When it comes to your resume, it can be hard to put together. All fields are different in their requirements, and you want to find a way that makes you stand out. Yes, your qualifications should stand out but if they’re receiving dozens of resumes, what happens when they don’t get to yours? I feel like this something that isn’t touched on a lot.
I’ve always believed that my resume needs to stand out especially since I’m in a marketing/creative field. My resume has to represent me to some point. I feel like that can apply to many people. We live in a time where we don’t have to rely on word documents anymore. There are options out there that allow you to stand out.
If you want to take it one step further, there are tools where you can put together either outlandish or traditional with some spunk resume. I’m a huge advocate of Canva, and it’s free, so I make sure that I utilize it whenever I can.
There is a lot of freedom when it comes to designing your resume. You can do whatever as long as it covers the basics that need to be included.
What are the basics? The things that needed to be covered so the hiring manager can know if you’re a match.
Here are five things to make sure you include in your resume:
If might not seem important to you but a great header can put you on the map. I know it’s just your name or logo but how you present that matters. You wouldn’t want to throw a header on there that wasn’t readable or user-friendly. No, that’s not the move. Avoid that at all costs. But, don’t let that diminish your shine. You could find a user-friendly cursive font that showcases your name and/or title. If you want to do a logo, make it cohesive, so it matches.
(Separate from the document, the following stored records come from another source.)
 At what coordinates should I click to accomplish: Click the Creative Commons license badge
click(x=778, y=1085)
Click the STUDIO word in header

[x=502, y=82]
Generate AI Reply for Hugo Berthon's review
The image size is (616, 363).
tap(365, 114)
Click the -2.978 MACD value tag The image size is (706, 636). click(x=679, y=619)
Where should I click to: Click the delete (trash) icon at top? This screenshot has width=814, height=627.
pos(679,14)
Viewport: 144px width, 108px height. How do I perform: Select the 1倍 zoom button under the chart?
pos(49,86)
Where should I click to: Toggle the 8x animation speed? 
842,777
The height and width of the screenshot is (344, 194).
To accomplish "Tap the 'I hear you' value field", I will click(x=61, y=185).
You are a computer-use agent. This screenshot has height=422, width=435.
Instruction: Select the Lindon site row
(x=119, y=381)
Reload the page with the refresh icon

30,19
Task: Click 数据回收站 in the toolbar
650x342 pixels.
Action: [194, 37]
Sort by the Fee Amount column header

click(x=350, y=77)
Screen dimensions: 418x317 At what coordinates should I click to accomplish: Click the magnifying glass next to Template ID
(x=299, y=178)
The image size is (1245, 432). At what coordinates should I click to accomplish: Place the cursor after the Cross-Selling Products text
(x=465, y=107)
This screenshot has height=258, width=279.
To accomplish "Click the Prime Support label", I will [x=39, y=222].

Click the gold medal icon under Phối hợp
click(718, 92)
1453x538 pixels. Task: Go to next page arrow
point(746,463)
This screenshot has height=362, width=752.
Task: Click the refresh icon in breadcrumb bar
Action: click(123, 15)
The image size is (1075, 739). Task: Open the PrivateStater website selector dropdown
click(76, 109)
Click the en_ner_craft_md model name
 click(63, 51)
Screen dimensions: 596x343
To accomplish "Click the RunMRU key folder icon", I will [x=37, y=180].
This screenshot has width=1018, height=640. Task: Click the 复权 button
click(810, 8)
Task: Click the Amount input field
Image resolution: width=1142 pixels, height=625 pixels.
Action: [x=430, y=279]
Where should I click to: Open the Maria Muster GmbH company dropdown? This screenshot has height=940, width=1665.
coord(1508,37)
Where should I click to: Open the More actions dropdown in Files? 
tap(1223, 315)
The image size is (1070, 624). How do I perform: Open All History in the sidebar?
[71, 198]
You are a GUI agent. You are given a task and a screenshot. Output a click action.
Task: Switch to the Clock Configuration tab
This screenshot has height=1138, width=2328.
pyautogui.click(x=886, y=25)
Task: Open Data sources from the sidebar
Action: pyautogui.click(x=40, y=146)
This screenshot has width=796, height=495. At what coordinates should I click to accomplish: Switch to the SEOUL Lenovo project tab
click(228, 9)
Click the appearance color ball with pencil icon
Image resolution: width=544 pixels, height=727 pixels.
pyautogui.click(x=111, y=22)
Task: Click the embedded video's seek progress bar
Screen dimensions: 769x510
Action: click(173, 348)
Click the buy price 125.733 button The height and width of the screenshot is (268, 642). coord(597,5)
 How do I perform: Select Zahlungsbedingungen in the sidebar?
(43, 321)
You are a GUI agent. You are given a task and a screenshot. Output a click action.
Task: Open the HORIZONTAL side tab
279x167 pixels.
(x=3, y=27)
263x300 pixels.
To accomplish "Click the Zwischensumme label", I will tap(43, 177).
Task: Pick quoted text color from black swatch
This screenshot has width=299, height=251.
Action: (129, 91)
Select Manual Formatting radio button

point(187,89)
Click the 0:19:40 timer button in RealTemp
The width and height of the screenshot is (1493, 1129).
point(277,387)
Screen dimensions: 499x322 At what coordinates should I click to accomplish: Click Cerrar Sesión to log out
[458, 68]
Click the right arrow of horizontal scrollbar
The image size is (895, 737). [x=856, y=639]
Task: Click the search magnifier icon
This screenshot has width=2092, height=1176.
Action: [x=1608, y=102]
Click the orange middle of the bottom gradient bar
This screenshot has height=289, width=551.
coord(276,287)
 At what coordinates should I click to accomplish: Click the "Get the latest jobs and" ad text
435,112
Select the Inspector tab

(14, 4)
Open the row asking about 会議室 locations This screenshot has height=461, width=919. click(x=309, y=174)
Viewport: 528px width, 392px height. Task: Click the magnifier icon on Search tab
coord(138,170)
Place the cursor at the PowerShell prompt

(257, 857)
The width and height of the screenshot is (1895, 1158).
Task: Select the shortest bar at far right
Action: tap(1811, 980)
I didn’t know the correct name for this – whenever I work on my resumes, it has been called a profile. But, I do feel like there are many names for this blurb. Within this blurb, I find that it’s great to talk about your current work situation and the opportunity that you are looking for. If there isn’t an area for skills, I list my skills and platforms that I can work in. This is usually at the top of my resume, so a recruiter or HR can’t skip over it. If they do, they’re missing out. Nonetheless, this is where I talk about myself because that’s the whole point of a resume. I’m schmoozing myself for a career.
This is a big part of your resume. How else are you going to show off what you have done to get to where you are in life? In this area, you want to address everything that you have done. Many people like to either show the places and their role and others like to give the details — I am the person that shares details. My LinkedIn page has all the features because I want recruiters and jobs to know all the things that I do. My resume doesn’t have all the details because there is only so much room on a piece of paper. It’s my highlight reel, and it does highlight the important parts. Each of my roles is listed along with the timeline. I treat it as a timeline, more than anything.
If you have room, I suggest that you talk about your skills. It can be the most important skills, especially for your role. Canva has great options to highlight these skills like graphs and imagery. With my own resume, I have a cute photo of myself because I want to put a face to the name. Sure, some hiring managers might not like it but that means we probably wouldn’t fit together. Not only do I have a cute picture of myself but I have a line graph that highlights my skills and where I think I meet each point of that. In the past, I’ve utilized points that would fill in on a scale of 1-5, my expertise. You can get really creative in this area or you can just like your skills and do it the way that you want.
This is a hot topic because you don’t necessarily need a degree to succeed in the world. If you don’t believe me, ask one of my best friends that have saved a boatload of money by just being herself and taking it upon herself to learn. Nonetheless, you can use this part of show off the school that you went to or the classwork that you did and how it applies to the opportunity. I’ve never shared any of my classes on my resume but my brother has because software engineers can go many things and he wants to do something specific so he shares those specific classes. This section is all about how you wrap it up. Whether it’s sharing your school information with graduation date or some coursework that you took in school or through an online program, share it.
At the end of the day, your resume is the first impression. Unless, they go over to your LinkedIn and social media accounts but still, it’s one of the first impressions.
You want to woo them in some way or stand out in some way. My resumes have never been over-the-top with the design but a perfect mix of traditional and design with a splash of Brittnee’s personality.
Whenever I have met with hiring managers, I have been complimented on my skills so that has been a takeaway for me.
Are all of these sections necessary? Not if you don’t feel they do any justice for your resume. I like to take these sections and add my own spin to it so if that’s something you like to do, do it. Switch it up to reflect your personality and how you fit with the job that you are applying for.
What are some tips and tricks that you utilize when making your resume?